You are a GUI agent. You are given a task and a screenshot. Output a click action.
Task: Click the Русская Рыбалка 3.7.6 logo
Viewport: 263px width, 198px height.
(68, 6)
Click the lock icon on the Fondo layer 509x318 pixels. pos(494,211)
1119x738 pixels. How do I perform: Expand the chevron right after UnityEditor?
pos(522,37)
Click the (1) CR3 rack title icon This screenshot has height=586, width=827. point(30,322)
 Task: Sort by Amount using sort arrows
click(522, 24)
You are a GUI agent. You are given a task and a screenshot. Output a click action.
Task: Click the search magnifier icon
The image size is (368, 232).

· · ·

◆ **How to complete this task**
Using the data above, output each line exactly.

◆ **Finished exercise**
You are a GUI agent. You are given a task and a screenshot. Output a click action.
Task: Click the Русская Рыбалка 3.7.6 logo
Viewport: 263px width, 198px height.
(68, 6)
Click the lock icon on the Fondo layer 509x318 pixels. pos(494,211)
1119x738 pixels. How do I perform: Expand the chevron right after UnityEditor?
pos(522,37)
Click the (1) CR3 rack title icon This screenshot has height=586, width=827. point(30,322)
 Task: Sort by Amount using sort arrows
click(522, 24)
You are a GUI agent. You are given a task and a screenshot. Output a click action.
Task: Click the search magnifier icon
The image size is (368, 232).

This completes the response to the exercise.